Heilig ist den Propagandisten dabei nichts mehr. Auch nicht die in Russland außerordentlich beliebte Astrid Lindgren. „Karlsson vom Dach“ hat dort einen ähnlichen Status wie andernorts „Harry Potter“. Und sie ist nun also auch eine Nazi-Freundin?
Belegt wird dies mit einem Zitat – mit einem! Mehr war offensichtlich nicht zu finden. „Wenn es nun so komme, dann rufe ich lieber den Rest meines Lebens „Heil Hitler“, als dass ich den Russen hier in Schweden habe. Ich kann mir nichts Widerlicheres vorstellen.“ Ein Zitat aus Lindgrens Kriegstagebuch vom Juni 1940.
Wer gegen Stalin war, war noch lange nicht für Hitler.
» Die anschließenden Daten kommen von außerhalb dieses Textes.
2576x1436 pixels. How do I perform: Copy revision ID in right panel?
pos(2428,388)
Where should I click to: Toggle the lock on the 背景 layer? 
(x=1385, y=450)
Nun ist es so, dass einem Dinge entfallen können, wenn man sie krampfhaft ausklammert. Zum Beispiel die Tatsache, dass die Sowjetunion unter Stalin in den ersten Kriegsjahren keineswegs der große Widerpart gegen Nazi-Deutschland war. Im Gegenteil. Der Pakt, den Stalin mit Hitler schloss, gab Hitler freie Hand, woraufhin er den Krieg eröffnete. Polen wurde überfallen und rücksichtslos zwischen den beiden Mächten aufgeteilt. Könnte es dem kleinen und mehr oder weniger wehrlosen Schweden ähnlich ergehen? Gut möglich. Diese Sorge bestand zumindest. Vor diesem Hintergrund ist das Zitat zu verstehen. Es ist ein Satz, aus dem die Angst spricht – und ganz gewiss keine Sympathie für Nazi-Deutschland.
Aber das vergisst, wer Geschichte ständig verdreht und manipuliert, wer sie nur so sieht, wie er sie sehen will und dadurch blind vor der Geschichte wird.
Wer ernsthaft sehen will, der liest Astrid Lindgrens Tagebücher* anders. Denn der liest Sätze wie: „Der Nationalsozialismus und der Bolschewismus – das sind wie zwei schreckliche Echsen im Kampf gegeneinander.“ Er wird Sätze entdecken, die Lindgrens Schrecken vor dem Krieg zeigen, den Schrecken vor den Barbareien der Nazis in Griechenland, in Norwegen, in Polen, „wo die armen Juden vor Hunger und Schmutz umkommen.“
Sie verabscheute Hitler. Und sie hasste Stalin. Ein Zitat, in dem sie ihre Abscheu gegenüber Stalin ausdrückt, macht sie noch lange nicht zur Nazi-Freundin.
Astrid Lindgren ist und bleibt eine Nazi-Gegnerin. Und die russische Propaganda… nun ja… Nonsens.